Además, el jefe del espionaje, señaló que todos los que no lograron detener el ataque «deberían inclinar la cabeza» y al respecto completó que lo hará «con con humildad ante los asesinados, los muertos, los heridos, los secuestrados y sus familias y actuar en consecuencia».

El Shin Bet investiga los vínculos entre Netanyahu y Qatar

Netanyahu intentó despedir a Bar el mes pasado, según consignó Euronews, por lo que calificó de crisis de confianza en torno al atentado de Hamas. Pero la medida causó revuelo en el país porque el Shin Bet está investigando los vínculos entre la oficina de Netanyahu y Qatar, mediador entre Hamas e Israel en la guerra de Gaza.

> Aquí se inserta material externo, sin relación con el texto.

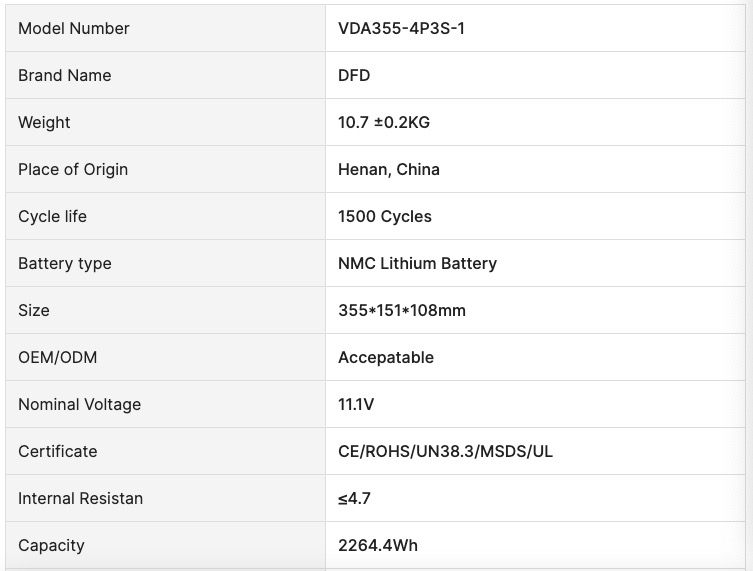Select the Battery type label
Viewport: 753px width, 571px height.
(65, 264)

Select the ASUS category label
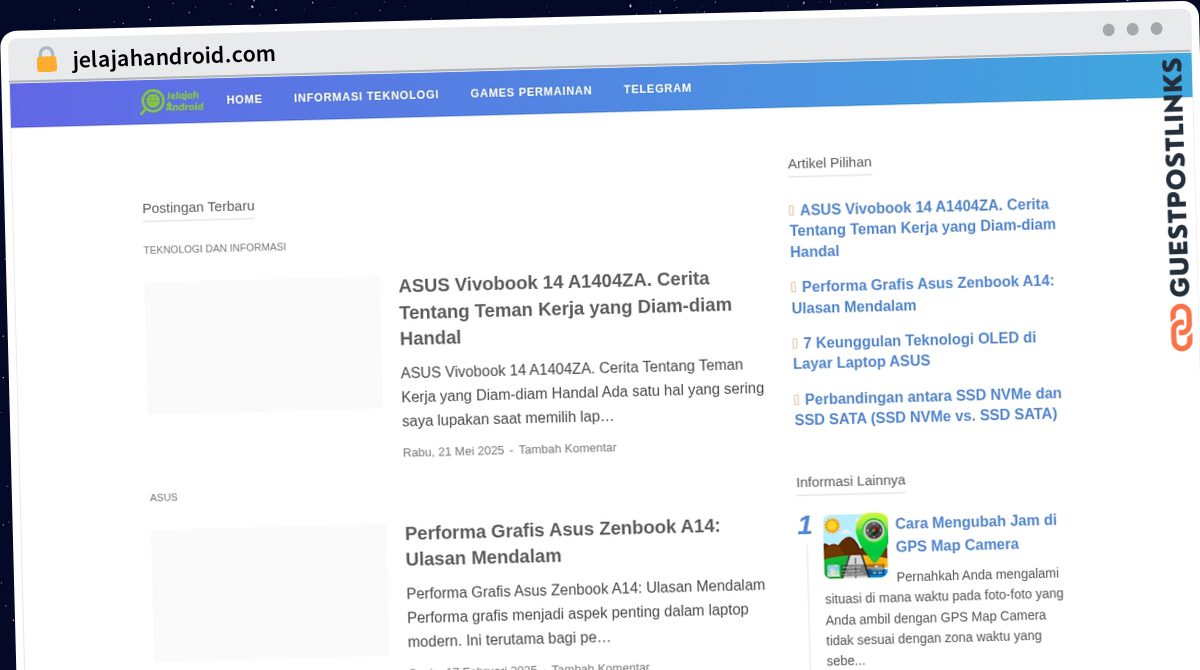164,497
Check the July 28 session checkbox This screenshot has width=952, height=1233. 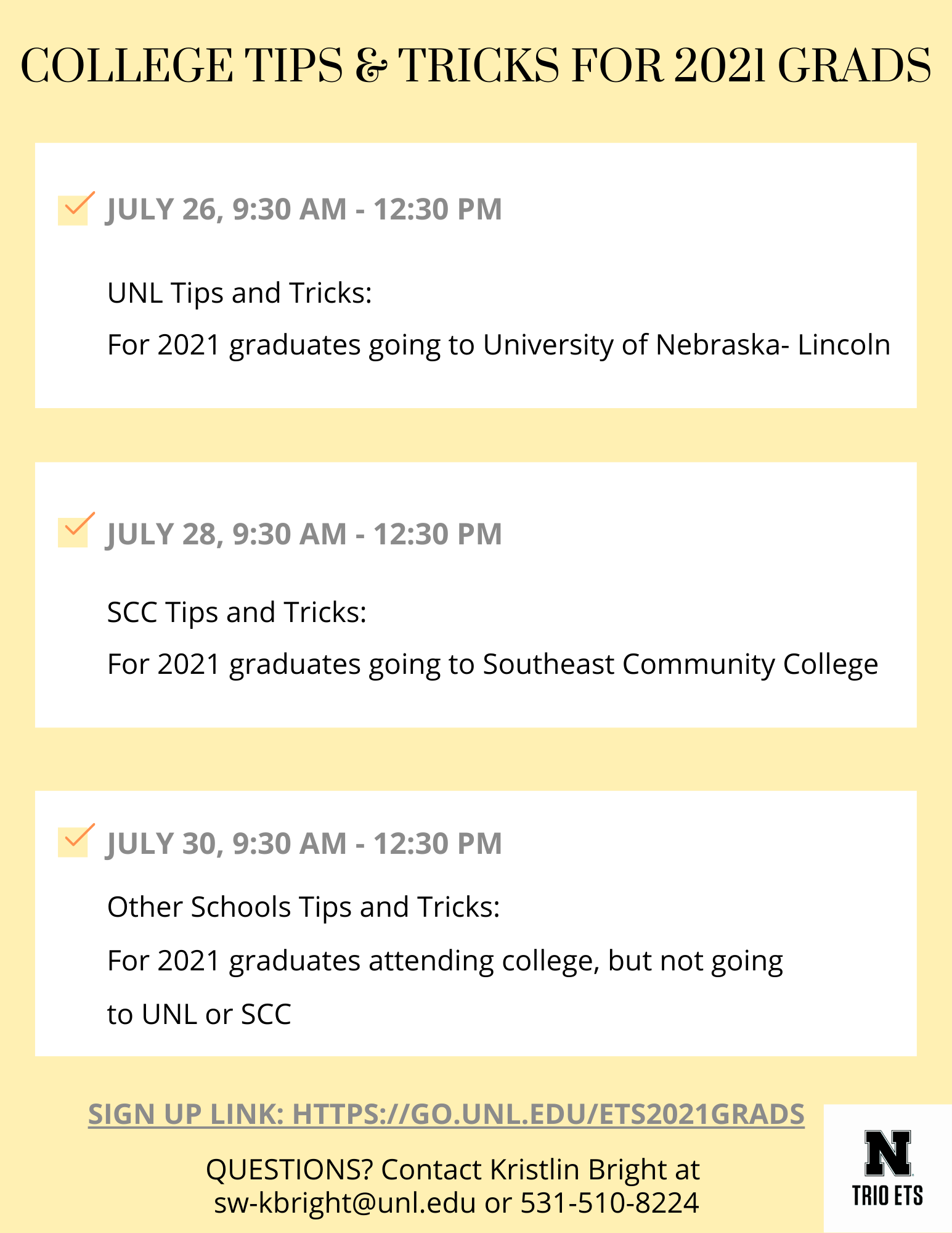pos(73,532)
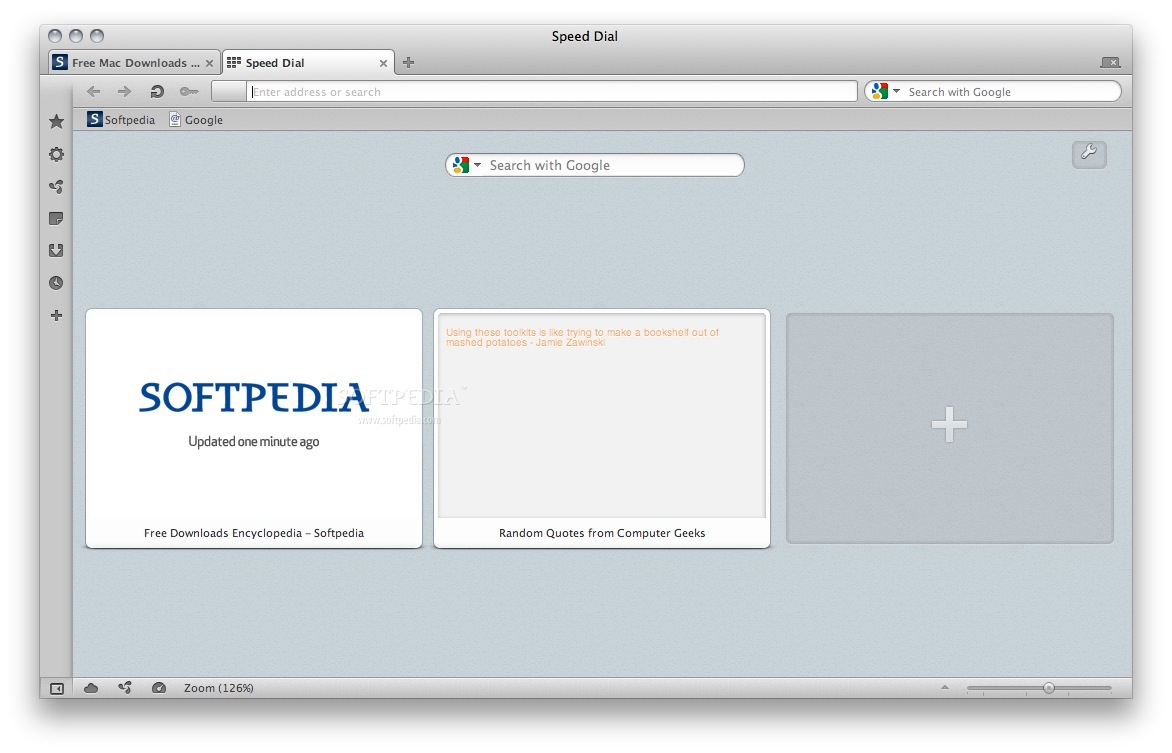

El Shin Bet está investigando las acusaciones de que asesores cercanos de Netanyahu actuaron como consultores a sueldo de Qatar -que no mantiene relaciones diplomáticas plenas con Israel- mientras trabajaban también para el primer ministro. Netanyahu no ha sido implicado directamente en la investigación.

En tanto, el Tribunal Supremo de Israel congeló el despido de Bar tras múltiples recursos legales contra la medida y pidió a las partes que llegaran a un compromiso. En su discurso del lunes, Bar dijo al respecto del proceso judicial: «No trata de mi caso personal, sino de la independencia de los próximos directores del Shin Bet».

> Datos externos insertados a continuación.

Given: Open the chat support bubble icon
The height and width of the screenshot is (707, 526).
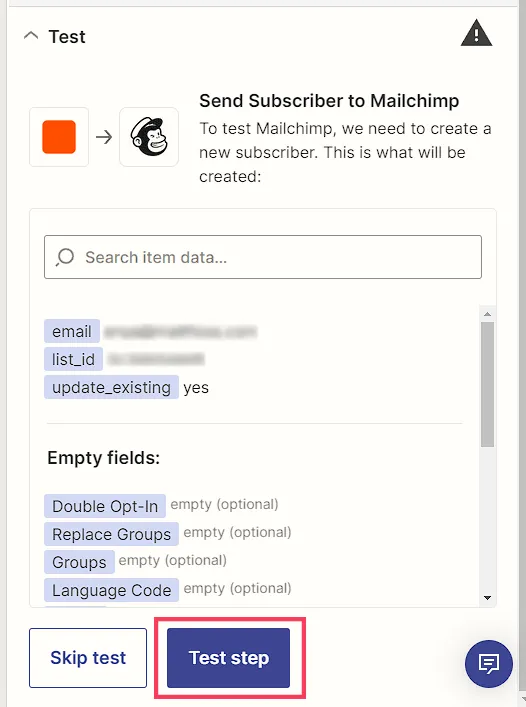Looking at the screenshot, I should pos(489,664).
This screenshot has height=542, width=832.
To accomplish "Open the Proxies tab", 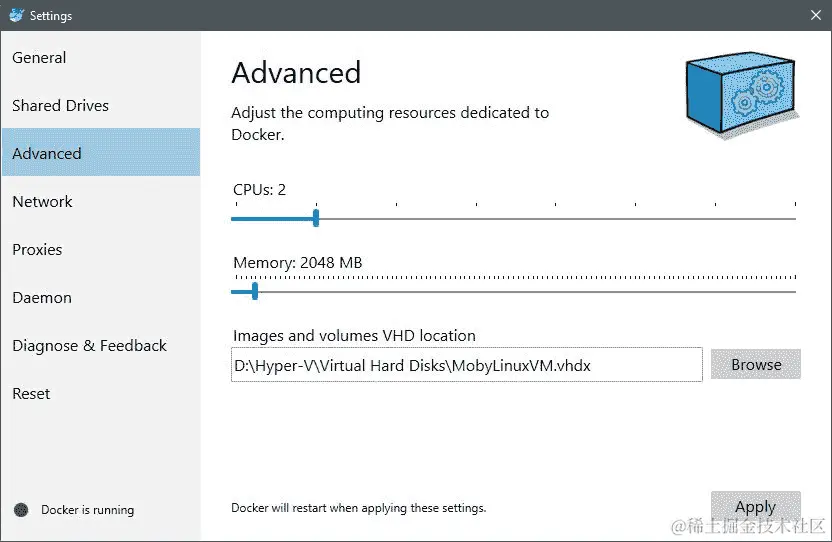I will tap(37, 250).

Bar presentó un documento ante el Tribunal Supremo la semana pasada en el que acusaba a Netanyahu de intentar explotar el poder del Shin Bet en beneficio político y personal.

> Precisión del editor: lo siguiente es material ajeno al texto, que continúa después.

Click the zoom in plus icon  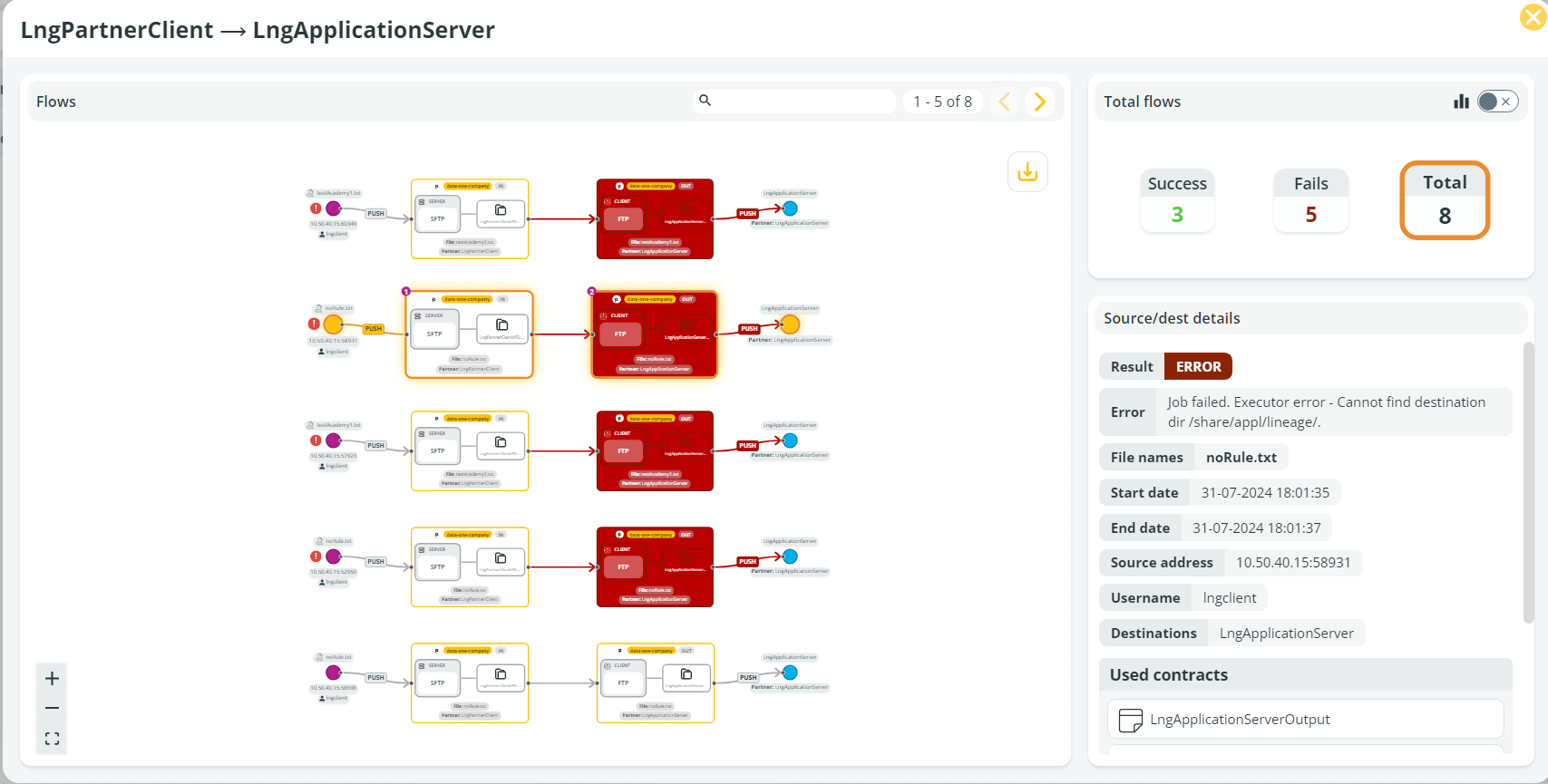[x=52, y=679]
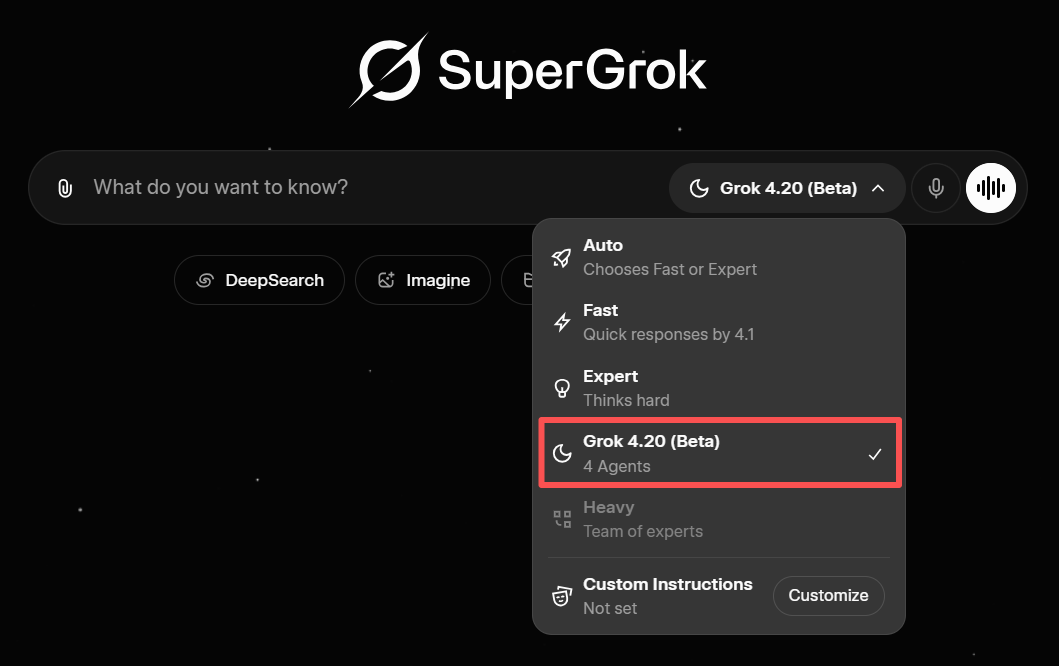Click the paperclip attachment icon
This screenshot has width=1059, height=666.
click(64, 187)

Netanyahu, por su lado, afirmó en repetidas ocasiones que un «Estado profundo» de funcionarios y jueces no elegidos pretende derrocarlo. Las organizaciones de la sociedad civil afirman que el jefe del Shin Bet debe ser una figura independiente y temen que la marcha de Bar allane el camino para que el primer ministro nombre a un aliado para el delicado puesto.

El Shin Bet es responsable de vigilar a los grupos militantes palestinos, y Bar reconoció anteriormente los fallos de su agencia a la hora de impedir el atentado de Hamas del 7 de octubre. En tanto, Netanyahu culpó de los fallos al Ejército y a las agencias de seguridad y se resistió repetidamente a las peticiones de una comisión oficial de investigación estatal.

Bar es uno de los varios altos cargos de la seguridad israelí que dimitió o que han sido destituidos tras el atentado de Hamas, entre ellos el ex ministro de Defensa y el ex jefe del Ejército.

Este mes, Netanyahu decidió nombrar al ex comandante de la Marina, Eli Sharvit, como nuevo jefe del Shin Bet. El nombramiento fue cancelado menos de 24 horas después tras conocerse que el nominado había participado en protestas.